Problem to solve: Among the lines below, take the one holding "Click the .NET Version field", the one holding "Given: Go to next page arrow", and all lines between them. Set them down exactly.
Data provided below:
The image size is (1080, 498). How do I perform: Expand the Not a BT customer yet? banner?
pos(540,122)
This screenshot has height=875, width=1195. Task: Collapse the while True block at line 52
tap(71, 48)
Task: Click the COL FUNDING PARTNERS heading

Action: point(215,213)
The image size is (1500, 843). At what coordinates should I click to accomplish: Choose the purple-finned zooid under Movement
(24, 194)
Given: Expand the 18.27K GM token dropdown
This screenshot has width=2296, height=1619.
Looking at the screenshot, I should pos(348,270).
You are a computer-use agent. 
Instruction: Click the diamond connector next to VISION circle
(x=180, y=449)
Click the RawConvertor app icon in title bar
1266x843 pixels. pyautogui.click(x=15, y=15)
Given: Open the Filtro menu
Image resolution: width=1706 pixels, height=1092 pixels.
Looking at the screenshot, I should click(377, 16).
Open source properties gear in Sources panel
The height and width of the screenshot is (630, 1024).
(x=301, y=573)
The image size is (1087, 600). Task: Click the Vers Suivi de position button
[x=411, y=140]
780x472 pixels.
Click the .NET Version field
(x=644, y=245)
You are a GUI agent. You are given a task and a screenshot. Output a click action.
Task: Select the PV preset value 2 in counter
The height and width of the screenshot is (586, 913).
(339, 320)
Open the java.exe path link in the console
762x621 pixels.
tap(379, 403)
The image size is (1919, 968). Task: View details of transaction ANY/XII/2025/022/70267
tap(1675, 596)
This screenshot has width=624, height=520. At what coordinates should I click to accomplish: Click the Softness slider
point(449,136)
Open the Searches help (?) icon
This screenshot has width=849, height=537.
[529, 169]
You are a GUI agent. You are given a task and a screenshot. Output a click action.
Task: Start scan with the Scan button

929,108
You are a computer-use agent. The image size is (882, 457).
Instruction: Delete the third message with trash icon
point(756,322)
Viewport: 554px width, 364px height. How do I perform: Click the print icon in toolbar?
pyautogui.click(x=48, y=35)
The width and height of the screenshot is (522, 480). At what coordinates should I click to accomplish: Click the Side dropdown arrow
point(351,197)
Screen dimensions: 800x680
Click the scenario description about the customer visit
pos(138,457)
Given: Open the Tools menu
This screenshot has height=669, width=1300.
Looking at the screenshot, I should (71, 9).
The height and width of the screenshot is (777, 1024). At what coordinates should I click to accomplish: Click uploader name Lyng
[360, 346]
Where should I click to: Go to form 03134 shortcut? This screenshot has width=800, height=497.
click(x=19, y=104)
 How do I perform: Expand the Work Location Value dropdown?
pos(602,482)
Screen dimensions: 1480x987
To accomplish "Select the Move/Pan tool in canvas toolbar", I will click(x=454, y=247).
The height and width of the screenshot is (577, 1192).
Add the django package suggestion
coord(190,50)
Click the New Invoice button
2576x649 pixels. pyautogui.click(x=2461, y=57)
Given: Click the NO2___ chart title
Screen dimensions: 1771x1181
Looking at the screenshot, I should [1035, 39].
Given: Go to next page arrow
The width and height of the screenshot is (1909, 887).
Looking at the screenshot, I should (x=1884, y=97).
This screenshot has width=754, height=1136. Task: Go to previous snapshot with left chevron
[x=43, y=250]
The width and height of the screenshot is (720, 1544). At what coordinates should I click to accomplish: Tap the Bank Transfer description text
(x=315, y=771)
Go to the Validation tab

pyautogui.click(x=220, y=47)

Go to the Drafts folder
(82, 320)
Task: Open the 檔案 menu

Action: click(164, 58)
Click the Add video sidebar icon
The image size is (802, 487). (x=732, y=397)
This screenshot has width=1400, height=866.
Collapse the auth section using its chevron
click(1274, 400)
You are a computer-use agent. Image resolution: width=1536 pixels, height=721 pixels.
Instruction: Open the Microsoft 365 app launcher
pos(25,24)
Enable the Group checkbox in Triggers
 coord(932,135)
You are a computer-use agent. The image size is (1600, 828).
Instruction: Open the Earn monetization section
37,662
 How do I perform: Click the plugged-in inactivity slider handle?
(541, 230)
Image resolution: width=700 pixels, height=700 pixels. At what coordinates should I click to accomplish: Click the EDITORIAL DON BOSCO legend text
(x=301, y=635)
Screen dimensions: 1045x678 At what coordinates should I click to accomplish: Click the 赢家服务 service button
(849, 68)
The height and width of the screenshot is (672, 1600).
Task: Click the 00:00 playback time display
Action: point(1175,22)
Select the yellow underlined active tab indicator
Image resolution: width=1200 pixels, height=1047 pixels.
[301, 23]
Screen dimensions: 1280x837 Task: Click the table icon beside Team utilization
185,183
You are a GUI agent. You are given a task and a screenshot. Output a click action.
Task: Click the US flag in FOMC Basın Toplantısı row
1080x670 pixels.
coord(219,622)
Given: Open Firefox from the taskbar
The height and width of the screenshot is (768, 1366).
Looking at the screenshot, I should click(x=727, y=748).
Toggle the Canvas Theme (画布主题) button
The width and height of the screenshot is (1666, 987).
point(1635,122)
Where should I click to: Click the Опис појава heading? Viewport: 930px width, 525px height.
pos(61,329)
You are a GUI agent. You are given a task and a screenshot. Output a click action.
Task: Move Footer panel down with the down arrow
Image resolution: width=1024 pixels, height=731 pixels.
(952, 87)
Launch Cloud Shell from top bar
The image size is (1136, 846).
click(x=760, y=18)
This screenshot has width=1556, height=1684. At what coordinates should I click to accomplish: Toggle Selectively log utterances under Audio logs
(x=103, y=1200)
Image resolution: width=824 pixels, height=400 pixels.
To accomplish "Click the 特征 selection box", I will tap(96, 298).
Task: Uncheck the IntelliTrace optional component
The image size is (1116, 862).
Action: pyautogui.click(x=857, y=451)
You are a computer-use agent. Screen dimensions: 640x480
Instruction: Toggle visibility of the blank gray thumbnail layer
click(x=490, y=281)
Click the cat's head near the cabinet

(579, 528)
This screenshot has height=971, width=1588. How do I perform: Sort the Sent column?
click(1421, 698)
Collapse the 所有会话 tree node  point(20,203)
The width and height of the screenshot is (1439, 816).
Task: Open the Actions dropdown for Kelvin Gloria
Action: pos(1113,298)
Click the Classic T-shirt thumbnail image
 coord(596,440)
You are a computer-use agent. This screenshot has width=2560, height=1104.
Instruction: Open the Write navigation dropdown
End of Data provided.
Output for this exercise:
Click the .NET Version field
(x=644, y=245)
You are a GUI agent. You are given a task and a screenshot. Output a click action.
Task: Select the PV preset value 2 in counter
The height and width of the screenshot is (586, 913).
(339, 320)
Open the java.exe path link in the console
762x621 pixels.
tap(379, 403)
The image size is (1919, 968). Task: View details of transaction ANY/XII/2025/022/70267
tap(1675, 596)
This screenshot has width=624, height=520. At what coordinates should I click to accomplish: Click the Softness slider
point(449,136)
Open the Searches help (?) icon
This screenshot has width=849, height=537.
[529, 169]
You are a GUI agent. You are given a task and a screenshot. Output a click action.
Task: Start scan with the Scan button

929,108
You are a computer-use agent. The image size is (882, 457).
Instruction: Delete the third message with trash icon
point(756,322)
Viewport: 554px width, 364px height. How do I perform: Click the print icon in toolbar?
pyautogui.click(x=48, y=35)
The width and height of the screenshot is (522, 480). At what coordinates should I click to accomplish: Click the Side dropdown arrow
point(351,197)
Screen dimensions: 800x680
Click the scenario description about the customer visit
pos(138,457)
Given: Open the Tools menu
This screenshot has height=669, width=1300.
Looking at the screenshot, I should (71, 9).
The height and width of the screenshot is (777, 1024). At what coordinates should I click to accomplish: Click uploader name Lyng
[360, 346]
Where should I click to: Go to form 03134 shortcut? This screenshot has width=800, height=497.
click(x=19, y=104)
 How do I perform: Expand the Work Location Value dropdown?
pos(602,482)
Screen dimensions: 1480x987
To accomplish "Select the Move/Pan tool in canvas toolbar", I will click(x=454, y=247).
The height and width of the screenshot is (577, 1192).
Add the django package suggestion
coord(190,50)
Click the New Invoice button
2576x649 pixels. pyautogui.click(x=2461, y=57)
Given: Click the NO2___ chart title
Screen dimensions: 1771x1181
Looking at the screenshot, I should [1035, 39].
Given: Go to next page arrow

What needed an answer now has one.